We only learn this by living, television doesn’t teach it, schools don’t teach it, and if you’re above a certain age, our parents didn’t teach it. You have to learn it by living, by thinking of someone as a friend, only to find out they don’t think of you as a friend. It can be devastating, I know, I’ve been there myself.
Friendship is something you choose to do, you don’t do it out of a sense of obligation. To force someone to be a friend is to not have a friend.

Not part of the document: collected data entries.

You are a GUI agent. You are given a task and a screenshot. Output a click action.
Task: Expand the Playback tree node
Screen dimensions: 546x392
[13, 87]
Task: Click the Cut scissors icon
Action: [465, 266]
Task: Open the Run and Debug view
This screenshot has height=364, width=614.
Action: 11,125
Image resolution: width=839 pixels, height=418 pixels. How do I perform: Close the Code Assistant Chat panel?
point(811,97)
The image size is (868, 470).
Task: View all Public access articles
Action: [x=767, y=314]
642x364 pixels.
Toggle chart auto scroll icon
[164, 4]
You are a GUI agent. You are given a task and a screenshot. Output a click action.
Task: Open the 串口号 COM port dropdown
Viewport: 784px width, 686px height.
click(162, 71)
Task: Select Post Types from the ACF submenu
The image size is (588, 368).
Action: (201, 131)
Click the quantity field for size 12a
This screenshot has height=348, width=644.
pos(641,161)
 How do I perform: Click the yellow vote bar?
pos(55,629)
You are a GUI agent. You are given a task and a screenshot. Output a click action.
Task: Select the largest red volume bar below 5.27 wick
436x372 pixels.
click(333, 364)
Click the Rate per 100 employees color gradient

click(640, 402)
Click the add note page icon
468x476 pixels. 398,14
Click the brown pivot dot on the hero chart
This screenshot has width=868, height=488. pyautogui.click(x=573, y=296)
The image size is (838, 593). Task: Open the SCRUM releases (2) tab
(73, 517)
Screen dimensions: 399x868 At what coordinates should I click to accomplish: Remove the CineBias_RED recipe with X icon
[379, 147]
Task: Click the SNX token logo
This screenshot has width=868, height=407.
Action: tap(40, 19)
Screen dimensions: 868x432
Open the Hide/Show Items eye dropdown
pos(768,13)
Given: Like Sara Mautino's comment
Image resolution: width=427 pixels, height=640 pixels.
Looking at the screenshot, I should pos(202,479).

Friendship is not a state of mind, it’s an act. It’s something you do, it’s not about whether you’re good or not, it’s not a reflection of you, it’s a balanced relationship between people. That doesn’t mean it’s always balanced at every moment. I learned a lot about friends I remember when I got sick in 1997. I learned that a friend is someone I trust to be with me when I am at my weakest. And they are people who, no matter how painful it is to see, are willing to be with me when I am so helpless and weak. If I would trust my life with you, and vice versa, we are friends. It’s not about whether you are trustworthy, or whether you are friendly, it’s the actual act of trust that is the basis of friendship. If I trust you to be truthful, then you’re a friend. If I find I must be careful how I say things, then it’s something other than friendship.Today people make friends so that they can compromising or make a deal and you cannot find the true friendship in this ERA.